Pros
- As other reviews mention, most of your immediate co-workers will be very bright, driven people - Company-wide training for new analysts is robust and offers a good introduction to a fairly obscure statistical programming language in SAS - Tremendous breadth and depth of available CMS data; fascinating to have access to from the perspective of anyone interested in Medicare/Medicaid
Cons
- Your experience at this company will live and die by your manager's capabilities. Managers are frequently promoted from within (not an inherently bad thing!) and given very little training before being assigned direct reports; some few will do fine with this, of course, but the average person is certainly not ready to lead projects of the complexity normal at Acumen right out of the box, so to speak.
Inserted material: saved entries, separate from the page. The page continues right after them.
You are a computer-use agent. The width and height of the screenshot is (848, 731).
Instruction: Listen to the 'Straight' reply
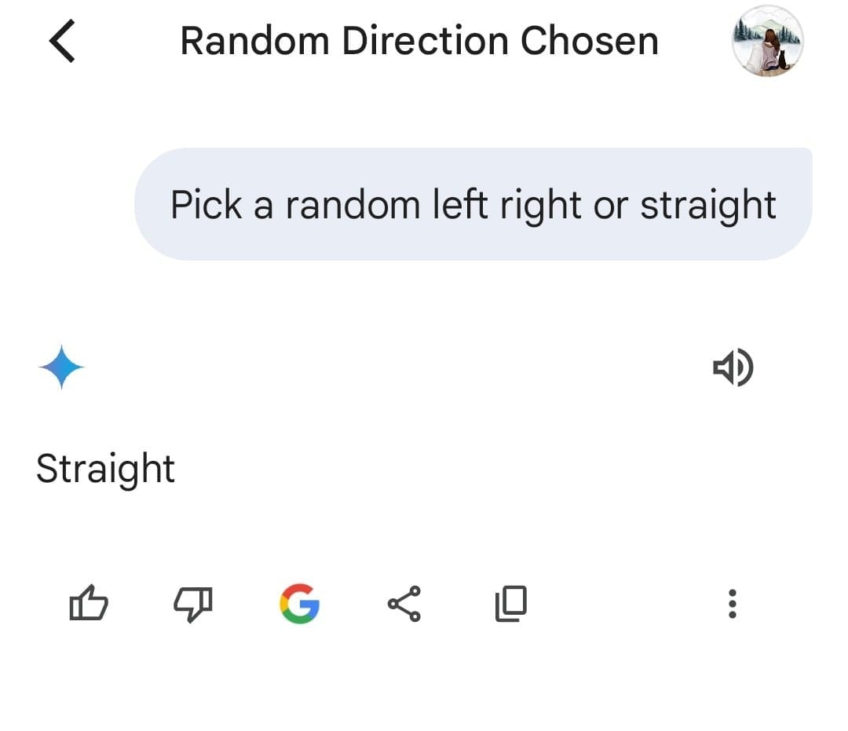[733, 367]
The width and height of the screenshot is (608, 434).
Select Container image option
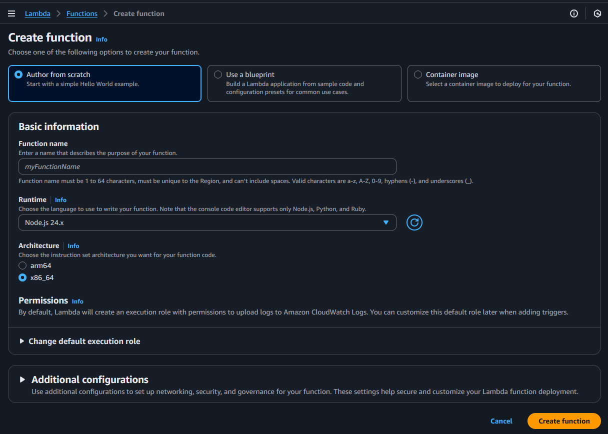(418, 75)
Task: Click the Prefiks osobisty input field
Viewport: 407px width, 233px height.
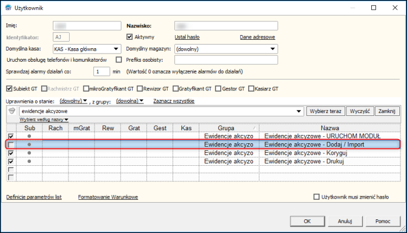Action: (x=226, y=60)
You will not, if your team is anything like mine was, have the opportunity to give feedback to your manager; the organization is very hierarchical and top-down. A "love it or leave it" attitude is common. - A culture of fear very much exists; mistakes are often treated as malicious and notifying your manager of an issue you've found is just as likely to get you berated for not finding it sooner as it is thanked for noticing it. The CEO is prone to outbursts, and some in the company seem to take that fact as license to behave unprofessionally towards their subordinates as well. - Depending on your team, the work you're actually asked to perform may bear little or no resemblance to the job description or how the job is pitched during the interview process. My role, which I thought would be geared towards conducting novel statistical analysis, turned out to be much more focused on integrating new code/analyses into an extremely fickle and complicated existing codebase, something not at all suited to my background or interests. It does not appear as though an individual's interests or background are taken much, if at all, into account when assigning them to a team after joining the company. - Compensation is very, very poor in light of where they've chosen to locate their offices. Not at all comparable to firms doing similar work in similar places.